### [About this exercise]
Set the data down again so that every line matches exactly.

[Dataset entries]
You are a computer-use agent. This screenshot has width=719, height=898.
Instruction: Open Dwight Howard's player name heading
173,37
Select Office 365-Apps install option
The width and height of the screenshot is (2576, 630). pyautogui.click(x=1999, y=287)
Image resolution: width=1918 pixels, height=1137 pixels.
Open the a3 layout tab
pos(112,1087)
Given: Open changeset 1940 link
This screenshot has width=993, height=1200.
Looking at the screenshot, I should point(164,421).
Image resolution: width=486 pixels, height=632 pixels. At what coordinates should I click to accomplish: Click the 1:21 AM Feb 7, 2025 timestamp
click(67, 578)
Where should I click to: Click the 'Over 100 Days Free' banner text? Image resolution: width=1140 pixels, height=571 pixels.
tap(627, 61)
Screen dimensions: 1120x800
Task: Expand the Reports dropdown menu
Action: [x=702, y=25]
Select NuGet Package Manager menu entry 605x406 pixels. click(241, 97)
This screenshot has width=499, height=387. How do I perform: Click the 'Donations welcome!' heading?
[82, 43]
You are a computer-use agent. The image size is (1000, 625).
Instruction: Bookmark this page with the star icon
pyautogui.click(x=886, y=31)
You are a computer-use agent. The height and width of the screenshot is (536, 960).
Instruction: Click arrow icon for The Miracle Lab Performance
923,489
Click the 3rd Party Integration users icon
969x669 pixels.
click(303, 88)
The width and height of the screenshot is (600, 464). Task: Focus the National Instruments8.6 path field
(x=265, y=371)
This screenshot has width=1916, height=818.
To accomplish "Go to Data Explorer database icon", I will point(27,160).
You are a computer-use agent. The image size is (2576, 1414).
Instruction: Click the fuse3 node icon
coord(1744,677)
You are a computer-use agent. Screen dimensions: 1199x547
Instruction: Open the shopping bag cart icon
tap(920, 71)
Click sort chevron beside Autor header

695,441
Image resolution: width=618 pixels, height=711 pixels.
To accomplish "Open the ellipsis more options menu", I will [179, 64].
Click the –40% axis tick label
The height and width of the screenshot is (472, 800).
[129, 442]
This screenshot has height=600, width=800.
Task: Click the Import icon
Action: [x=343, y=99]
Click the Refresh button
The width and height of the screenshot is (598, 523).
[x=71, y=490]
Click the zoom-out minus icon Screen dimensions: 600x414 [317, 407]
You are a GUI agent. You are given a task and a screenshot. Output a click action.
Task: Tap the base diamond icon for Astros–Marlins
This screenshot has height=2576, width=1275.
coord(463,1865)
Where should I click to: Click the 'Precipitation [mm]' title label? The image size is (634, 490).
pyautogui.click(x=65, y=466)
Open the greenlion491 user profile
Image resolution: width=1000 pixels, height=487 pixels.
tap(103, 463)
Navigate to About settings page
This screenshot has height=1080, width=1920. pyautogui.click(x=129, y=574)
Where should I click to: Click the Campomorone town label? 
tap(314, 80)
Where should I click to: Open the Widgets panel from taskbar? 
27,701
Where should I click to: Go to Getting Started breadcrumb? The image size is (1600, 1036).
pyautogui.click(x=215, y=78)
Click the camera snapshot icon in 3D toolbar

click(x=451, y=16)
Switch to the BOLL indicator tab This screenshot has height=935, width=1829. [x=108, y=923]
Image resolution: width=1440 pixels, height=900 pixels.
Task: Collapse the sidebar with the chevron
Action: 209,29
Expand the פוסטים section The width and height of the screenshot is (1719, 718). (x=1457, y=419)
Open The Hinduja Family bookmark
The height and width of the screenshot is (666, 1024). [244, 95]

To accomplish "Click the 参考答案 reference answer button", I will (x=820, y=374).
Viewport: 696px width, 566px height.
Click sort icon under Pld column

### [Exercise output]
You are a computer-use agent. This screenshot has width=719, height=898.
Instruction: Open Dwight Howard's player name heading
173,37
Select Office 365-Apps install option
The width and height of the screenshot is (2576, 630). pyautogui.click(x=1999, y=287)
Image resolution: width=1918 pixels, height=1137 pixels.
Open the a3 layout tab
pos(112,1087)
Given: Open changeset 1940 link
This screenshot has width=993, height=1200.
Looking at the screenshot, I should point(164,421).
Image resolution: width=486 pixels, height=632 pixels. At what coordinates should I click to accomplish: Click the 1:21 AM Feb 7, 2025 timestamp
click(67, 578)
Where should I click to: Click the 'Over 100 Days Free' banner text? Image resolution: width=1140 pixels, height=571 pixels.
tap(627, 61)
Screen dimensions: 1120x800
Task: Expand the Reports dropdown menu
Action: [x=702, y=25]
Select NuGet Package Manager menu entry 605x406 pixels. click(241, 97)
This screenshot has width=499, height=387. How do I perform: Click the 'Donations welcome!' heading?
[82, 43]
You are a computer-use agent. The image size is (1000, 625).
Instruction: Bookmark this page with the star icon
pyautogui.click(x=886, y=31)
You are a computer-use agent. The height and width of the screenshot is (536, 960).
Instruction: Click arrow icon for The Miracle Lab Performance
923,489
Click the 3rd Party Integration users icon
969x669 pixels.
click(303, 88)
The width and height of the screenshot is (600, 464). Task: Focus the National Instruments8.6 path field
(x=265, y=371)
This screenshot has width=1916, height=818.
To accomplish "Go to Data Explorer database icon", I will point(27,160).
You are a computer-use agent. The image size is (2576, 1414).
Instruction: Click the fuse3 node icon
coord(1744,677)
You are a computer-use agent. Screen dimensions: 1199x547
Instruction: Open the shopping bag cart icon
tap(920, 71)
Click sort chevron beside Autor header

695,441
Image resolution: width=618 pixels, height=711 pixels.
To accomplish "Open the ellipsis more options menu", I will [179, 64].
Click the –40% axis tick label
The height and width of the screenshot is (472, 800).
[129, 442]
This screenshot has height=600, width=800.
Task: Click the Import icon
Action: [x=343, y=99]
Click the Refresh button
The width and height of the screenshot is (598, 523).
[x=71, y=490]
Click the zoom-out minus icon Screen dimensions: 600x414 [317, 407]
You are a GUI agent. You are given a task and a screenshot. Output a click action.
Task: Tap the base diamond icon for Astros–Marlins
This screenshot has height=2576, width=1275.
coord(463,1865)
Where should I click to: Click the 'Precipitation [mm]' title label? The image size is (634, 490).
pyautogui.click(x=65, y=466)
Open the greenlion491 user profile
Image resolution: width=1000 pixels, height=487 pixels.
tap(103, 463)
Navigate to About settings page
This screenshot has height=1080, width=1920. pyautogui.click(x=129, y=574)
Where should I click to: Click the Campomorone town label? 
tap(314, 80)
Where should I click to: Open the Widgets panel from taskbar? 
27,701
Where should I click to: Go to Getting Started breadcrumb? The image size is (1600, 1036).
pyautogui.click(x=215, y=78)
Click the camera snapshot icon in 3D toolbar

click(x=451, y=16)
Switch to the BOLL indicator tab This screenshot has height=935, width=1829. [x=108, y=923]
Image resolution: width=1440 pixels, height=900 pixels.
Task: Collapse the sidebar with the chevron
Action: 209,29
Expand the פוסטים section The width and height of the screenshot is (1719, 718). (x=1457, y=419)
Open The Hinduja Family bookmark
The height and width of the screenshot is (666, 1024). [244, 95]

To accomplish "Click the 参考答案 reference answer button", I will (x=820, y=374).
Viewport: 696px width, 566px height.
Click sort icon under Pld column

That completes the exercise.